En las familias que presentan patrones disfuncionales, no hay lugar para expresar los sentimientos. No hay dinámicas que permitan a sus miembros compartir cómo se sienten en un ambiente seguro y respetuoso de sus emociones. Se permiten expresar de forma medida ciertos sentimientos considerados «buenos», al modo en que la familia lo desea, y los sentimientos desagradables son ignorados.

3- No es posible admitir el pensamiento crítico

¿Hay contradicciones al interior de la familia? No se considera legítimo, válido ni permitido cuestionarlas -o siquiera comprenderlas-. Para mantener el status quo es clave no intentar aprender nada que contradiga lo que piensa la familia y guardarse cualquier idea nueva o pensamiento contradictorio a la regla familiar.

4- Nada cambia

Los patrones son disfuncionales, poco saludables y dañinos para los miembros de la familia; pero aún así nada cambia. Incluso si la cultura familiar no es buena, es lo conocido. «Seguiremos haciendo las cosas de esta manera, aunque nos dañe.»

En las familias con patrones disfuncionales, nada cambia.

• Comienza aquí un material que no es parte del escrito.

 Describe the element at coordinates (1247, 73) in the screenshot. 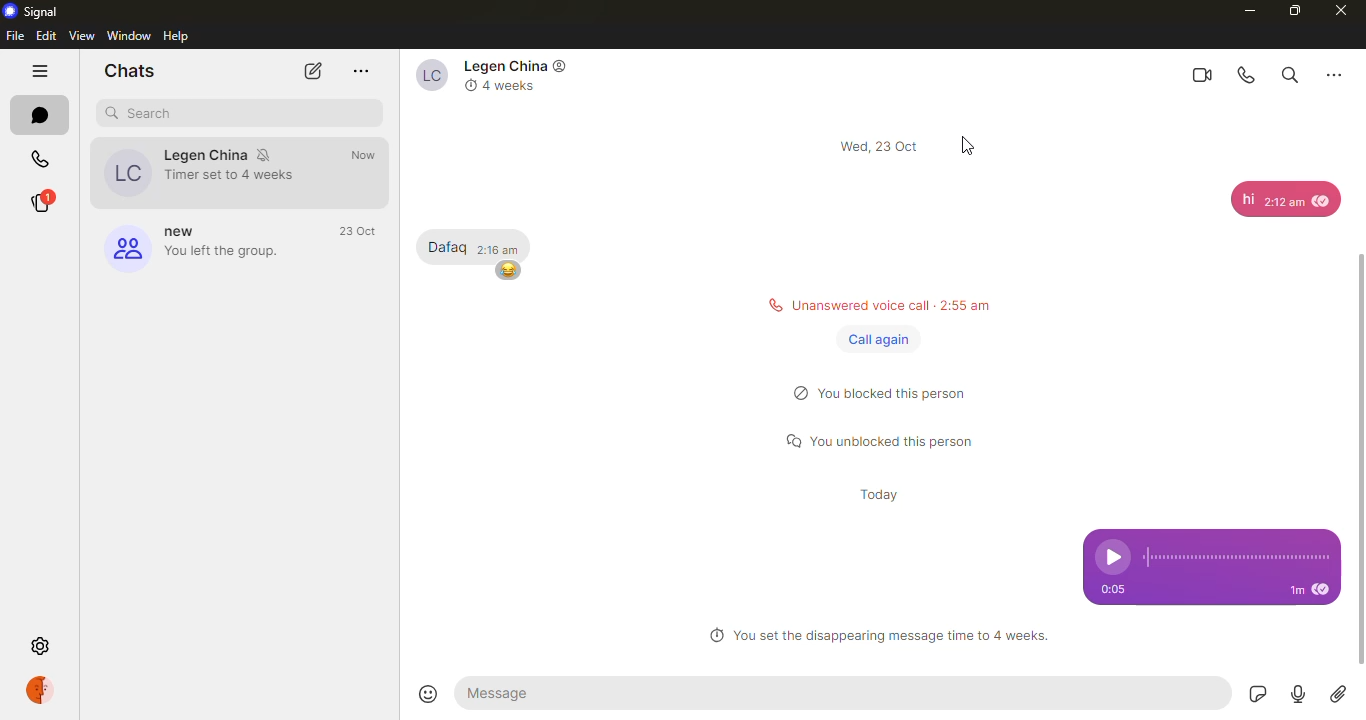

I see `voice call` at that location.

Muchas de estas reglas son habladas y explícitas, pero otras son automáticas y permanecen en lo inconsciente, determinando con igual fuerza nuestro modo de ser y estar en el mundo.

¿Cómo identificar si estos patrones disfuncionales están presentes en nuestro grupo familiar?

Responde estas preguntas:

¿Mi familia habla abiertamente sobre los problemas?

¿Cómo maneja los sentimientos? ¿Hay lugar para expresarlos comodamente?

¿Se permite a cada miembro pensar por si mismo?

¿Mi familia crece y cambia? ¿Acepta los cambios de sus miembros?

Recordatorios para personas en familias con patrones disfuncionales

Haber crecido en una familia disfuncional afecta el desarrollo psicológico y emocional de una persona, pero no determina nuestra vida. Aquí unos recordatorios importantes si identificas disfuncionalidad en tu familia de origen:

Puedes construir una familia diferente
  1. No tienes por qué tolerar abusos por parte de otras personas solo porque son parte de tu familia.
  2. Aunque tu familia de origen tenga patrones disfuncionales, puedes crear tu propia familia con nuevos y saludables patrones.
  3. Como persona adulta, puedes elegir quien conforma la familia con la que compartes tu vida.
  4. A veces alejarte de tu familia de origen es necesario para mantenerte a salvo y cuidar de ti.
  5. Tu familia de origen no es una representación de quién eres tú.

¿Qué hacer si identificamos que nuestra familia es disfuncional?

  • Poner límites. Es válido y sano levantar los muros que creamos necesarios.
  • Elegir bien las batallas. Renunciar a la idea de querer cambiar a alguien que no quiere cambiar.
  • Marcar distancias. Emocionales y físicas.
  • Dejar de responder al conflicto: Cuando respondemos al conflicto (un abuso, manipulación o queja) nos nutrimos de ese conflicto. Aunque sea difícil adquirir el hábito, es más saludable observar sin reaccionar.
  • Expresar lo que sentimos con alguien de confianza por fuera de la familia disfuncional.
  • Pasar tiempo con personas que nos nutran y hagan sentir bien.

“Somos lo que hacemos con lo que hicieron de nosotros.”